The Role of MSK1 in EBV Genome Maintenance

• Main Authors: Hsin Kuo, 郭馨
• Other Authors: Chi-Ju Chen
• Format: Others
• Language: zh-TW
• Published: 2018
• Online Access: http://ndltd.ncl.edu.tw/handle/vdxm93

碩士 === 國立陽明大學 === 微生物及免疫學研究所 === 106 === Epstein-Barr virus (EBV) is a human γ-herpesvirus and more than 90 % people are infected by EBV. EBV establishes latent infection in B cells. EBV can be reactivated to undergo lytic replication through stimulating B cell receptor signaling.
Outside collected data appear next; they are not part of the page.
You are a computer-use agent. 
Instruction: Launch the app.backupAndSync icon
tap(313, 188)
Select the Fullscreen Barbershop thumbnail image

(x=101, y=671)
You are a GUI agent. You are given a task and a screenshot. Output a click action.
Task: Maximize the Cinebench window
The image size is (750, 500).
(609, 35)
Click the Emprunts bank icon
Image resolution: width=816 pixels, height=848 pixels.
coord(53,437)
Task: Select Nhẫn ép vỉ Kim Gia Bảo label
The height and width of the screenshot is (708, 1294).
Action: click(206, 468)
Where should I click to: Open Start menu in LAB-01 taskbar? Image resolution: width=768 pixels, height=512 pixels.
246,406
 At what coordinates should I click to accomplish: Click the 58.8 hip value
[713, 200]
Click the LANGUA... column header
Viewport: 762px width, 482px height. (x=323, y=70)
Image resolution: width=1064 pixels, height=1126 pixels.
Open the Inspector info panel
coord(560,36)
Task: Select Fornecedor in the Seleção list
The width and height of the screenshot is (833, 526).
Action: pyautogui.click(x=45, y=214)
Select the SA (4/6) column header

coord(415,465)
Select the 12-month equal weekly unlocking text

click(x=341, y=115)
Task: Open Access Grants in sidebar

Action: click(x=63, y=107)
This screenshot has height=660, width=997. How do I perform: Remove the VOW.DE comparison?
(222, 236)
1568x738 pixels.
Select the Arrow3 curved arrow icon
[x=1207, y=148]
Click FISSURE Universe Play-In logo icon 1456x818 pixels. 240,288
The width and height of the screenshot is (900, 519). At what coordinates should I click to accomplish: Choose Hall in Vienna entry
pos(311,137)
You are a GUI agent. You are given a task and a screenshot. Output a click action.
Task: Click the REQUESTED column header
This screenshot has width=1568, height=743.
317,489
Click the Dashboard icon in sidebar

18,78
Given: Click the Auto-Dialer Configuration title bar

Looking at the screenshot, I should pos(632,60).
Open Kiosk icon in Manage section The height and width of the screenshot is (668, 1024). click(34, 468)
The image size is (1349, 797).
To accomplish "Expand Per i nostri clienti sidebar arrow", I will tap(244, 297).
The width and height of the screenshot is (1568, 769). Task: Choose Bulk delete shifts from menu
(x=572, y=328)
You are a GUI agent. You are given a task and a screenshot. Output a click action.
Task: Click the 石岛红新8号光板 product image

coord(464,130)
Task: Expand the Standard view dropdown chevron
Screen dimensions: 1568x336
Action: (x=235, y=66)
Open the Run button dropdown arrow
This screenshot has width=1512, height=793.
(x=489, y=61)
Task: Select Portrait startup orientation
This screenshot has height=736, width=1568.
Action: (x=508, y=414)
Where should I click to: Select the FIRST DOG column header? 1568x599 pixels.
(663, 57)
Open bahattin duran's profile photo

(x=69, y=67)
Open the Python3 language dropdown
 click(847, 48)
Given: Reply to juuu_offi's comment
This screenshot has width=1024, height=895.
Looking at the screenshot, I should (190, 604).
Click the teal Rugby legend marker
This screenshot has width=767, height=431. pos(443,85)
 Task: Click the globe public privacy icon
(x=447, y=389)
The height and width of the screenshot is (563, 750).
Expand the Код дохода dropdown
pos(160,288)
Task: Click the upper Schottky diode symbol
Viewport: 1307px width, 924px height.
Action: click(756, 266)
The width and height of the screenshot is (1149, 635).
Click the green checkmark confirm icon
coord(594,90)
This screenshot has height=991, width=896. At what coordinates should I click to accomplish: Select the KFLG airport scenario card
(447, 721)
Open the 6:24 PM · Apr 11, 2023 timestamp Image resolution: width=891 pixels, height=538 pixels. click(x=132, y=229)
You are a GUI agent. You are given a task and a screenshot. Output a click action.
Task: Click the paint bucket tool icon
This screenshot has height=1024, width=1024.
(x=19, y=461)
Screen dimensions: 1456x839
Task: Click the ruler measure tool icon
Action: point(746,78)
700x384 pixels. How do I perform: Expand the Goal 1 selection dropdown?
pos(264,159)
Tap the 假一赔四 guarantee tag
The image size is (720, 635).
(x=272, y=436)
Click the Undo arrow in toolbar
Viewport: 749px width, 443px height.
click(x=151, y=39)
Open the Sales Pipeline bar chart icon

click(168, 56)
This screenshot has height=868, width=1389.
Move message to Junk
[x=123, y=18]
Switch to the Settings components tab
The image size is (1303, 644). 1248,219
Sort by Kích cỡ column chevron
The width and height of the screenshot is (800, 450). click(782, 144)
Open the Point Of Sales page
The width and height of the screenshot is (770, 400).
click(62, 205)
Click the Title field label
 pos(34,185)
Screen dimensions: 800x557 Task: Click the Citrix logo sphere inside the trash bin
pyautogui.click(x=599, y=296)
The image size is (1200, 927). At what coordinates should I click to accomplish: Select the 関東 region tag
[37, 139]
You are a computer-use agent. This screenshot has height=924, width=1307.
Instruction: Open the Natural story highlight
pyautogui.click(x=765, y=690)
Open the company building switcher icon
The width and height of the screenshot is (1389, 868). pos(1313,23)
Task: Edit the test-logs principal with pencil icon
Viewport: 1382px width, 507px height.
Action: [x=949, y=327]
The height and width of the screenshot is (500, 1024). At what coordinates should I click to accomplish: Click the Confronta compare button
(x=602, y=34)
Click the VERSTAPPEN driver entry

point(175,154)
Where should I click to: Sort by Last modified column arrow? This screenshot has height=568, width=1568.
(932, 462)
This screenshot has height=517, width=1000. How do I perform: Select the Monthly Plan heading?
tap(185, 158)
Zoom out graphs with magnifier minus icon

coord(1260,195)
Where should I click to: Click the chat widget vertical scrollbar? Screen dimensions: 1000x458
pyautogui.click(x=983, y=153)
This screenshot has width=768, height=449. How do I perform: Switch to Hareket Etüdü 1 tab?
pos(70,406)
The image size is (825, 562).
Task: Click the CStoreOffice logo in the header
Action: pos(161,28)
Maintaining EBV genome in cells is important to EBV latent infection. In our previous study, MSK1 was found playing a role in EBV latent infected Burkitt’s lymphoma cells, Akata (+). Using lentivirus infection to express shRNA targeting MSK1 (shMSK1#14), we found EBV genome was lost. To further confirm this phenomenon, I repeated knockdown of MSK1 in Akata (+) cells using shMSK1#14 expressing lentivirus. Results show that about one-month later EBV genome started to lose. However, I found EBV was reactivated starting at 12 days after lentivirus infection accompanying increase of EBV genome, which affected me to observe the amounts of EBV episome. Therefore, I established a Tet-On system to express shMSK1#14 (TetO shMSK1#14) to improve this condition. And found Doxycycline was able to inhibit MSK1 expression effectively. The amounts of EBV genome were not different between -Dox and +Dox cells though. We speculate that it was because lentivirus infection induced EBV reactivation causing an increase of EBV genome. I confirmed this speculation by experiments afterwards. In order to inhibit genome replication which interferes with the observation intent, I used phosphonoacetic acid (PAA), a replication inhibitor. Treatment of PAA was able to inhibit EBV DNA replication upon spontaneous reactivation. It rewards to be seen if PAA treatment can be useful in this study. It is known that EBNA1 protein and origin of replication oriP are important to maintain latent EBV genome in cells. To study whether the mechanism of inhibition of MSK1 leading to lost EBV genome is through the regulation of EBNA1 and oriP, I chose a plasmid pRep10-EGFP, which expressed Gly/Ala truncated EBNA1 and oriP. The plasmid was intended for me to observe the relationship between EBNA1/oriP and MSK1-dependent EBV genome maintenance. Because of the condition of 293T shMSK1#14 cells were poor after pRep10-EGFP transfection and hygromycin B selection, was not able to use this system in the subsequent experiments.